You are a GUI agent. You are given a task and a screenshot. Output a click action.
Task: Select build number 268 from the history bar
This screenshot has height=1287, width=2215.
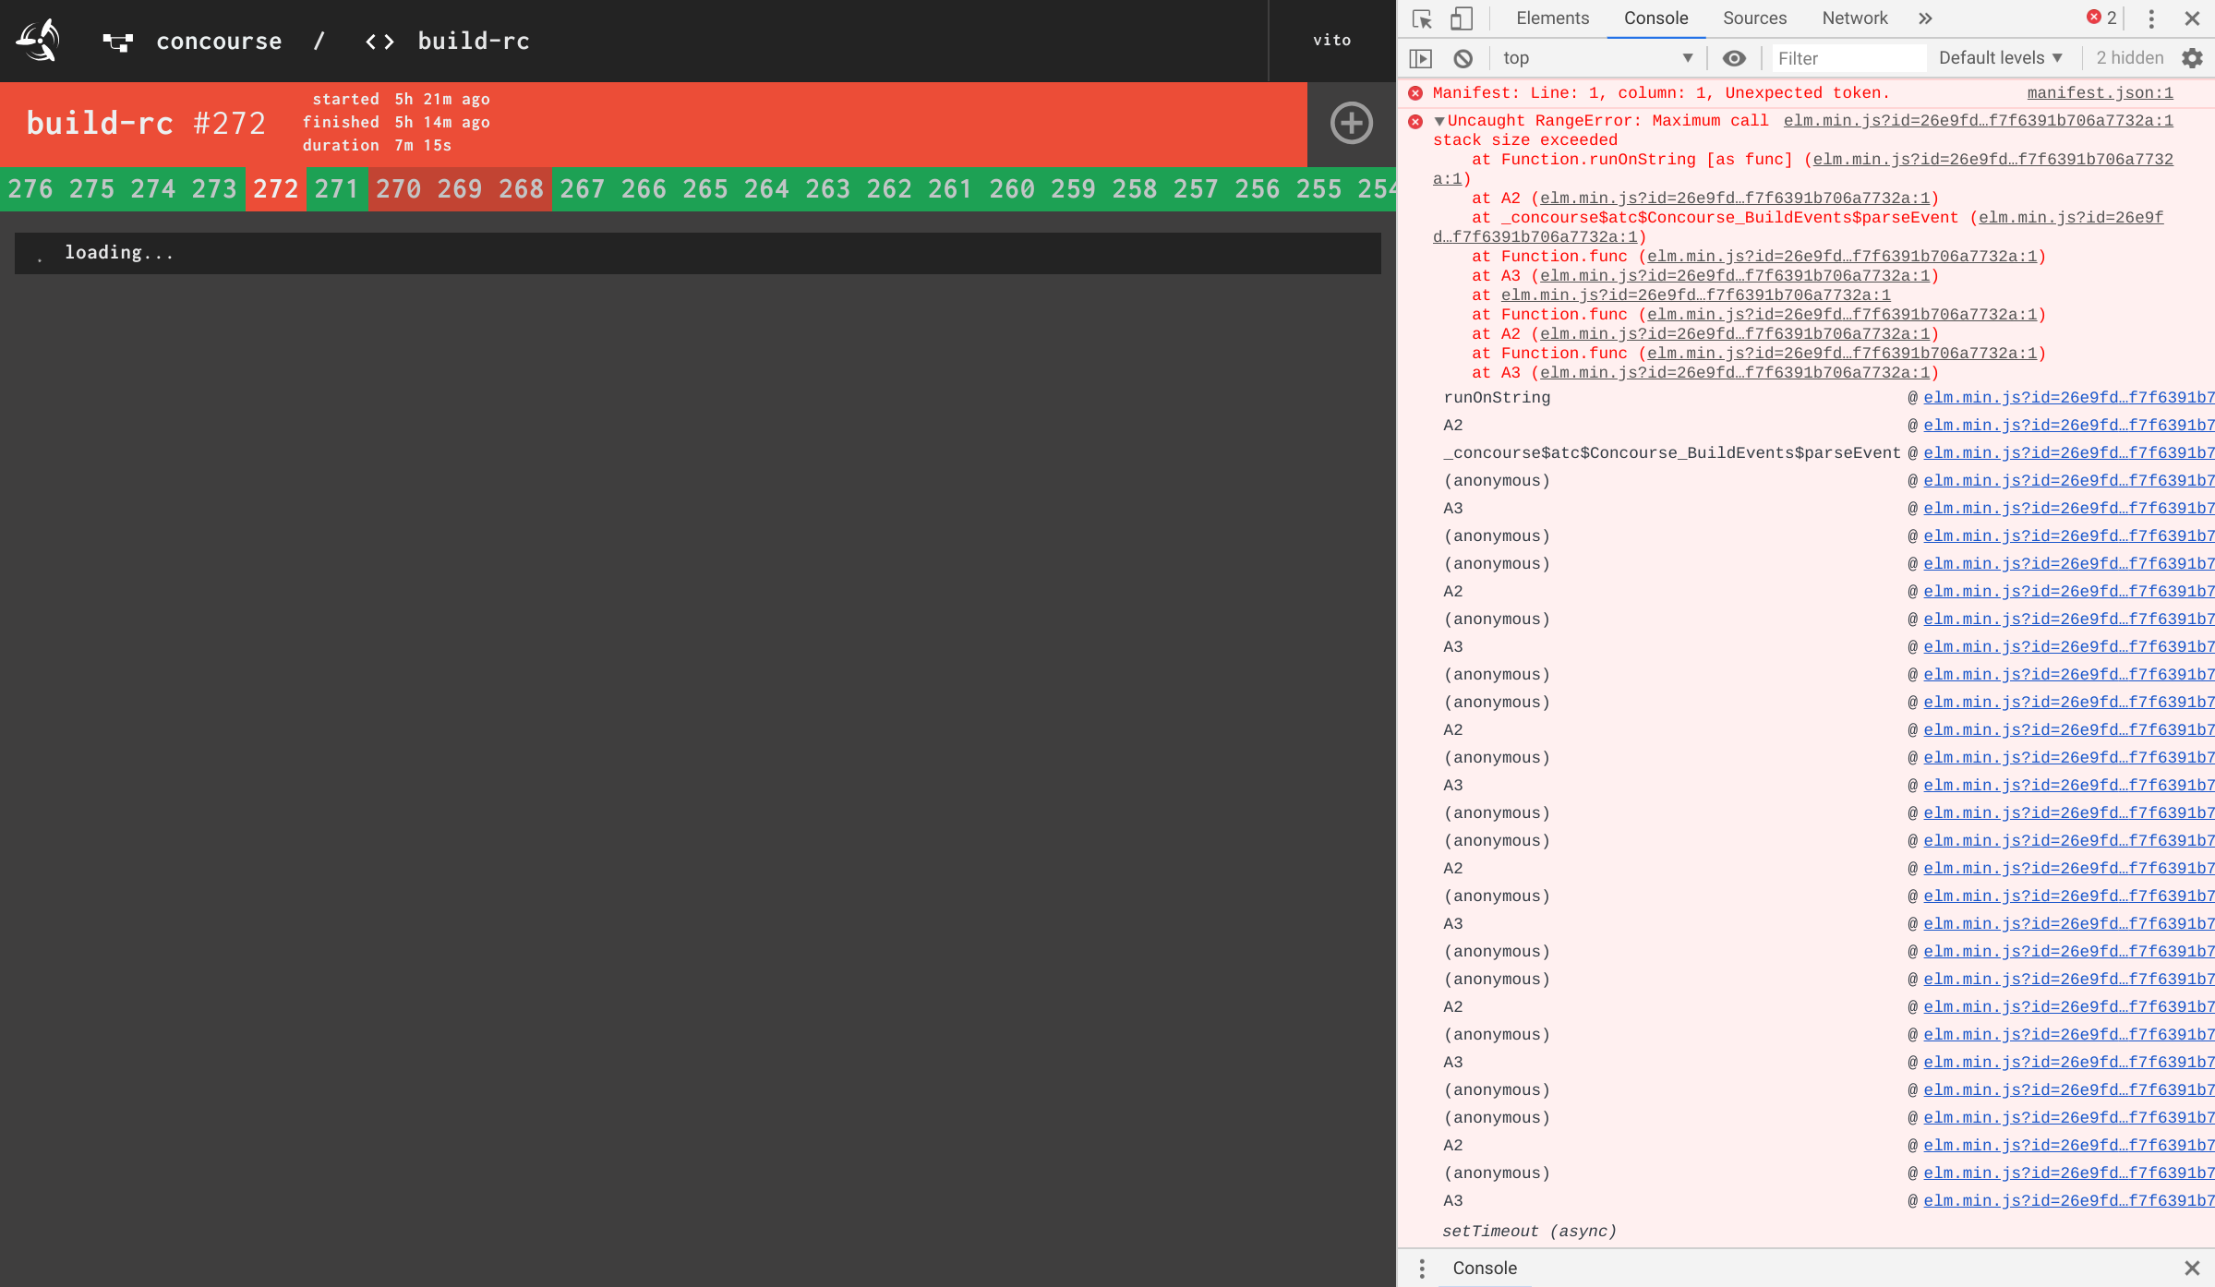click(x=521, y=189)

==

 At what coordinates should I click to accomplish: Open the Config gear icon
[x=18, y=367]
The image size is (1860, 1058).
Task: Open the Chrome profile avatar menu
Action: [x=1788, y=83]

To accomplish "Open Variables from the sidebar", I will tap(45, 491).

**WORK ORDER:**
Copy out the lines above that hold the string "from".

**RESULT OF THE EXERCISE:**
Task: Select build number 268 from the history bar
To accomplish "Open Variables from the sidebar", I will tap(45, 491).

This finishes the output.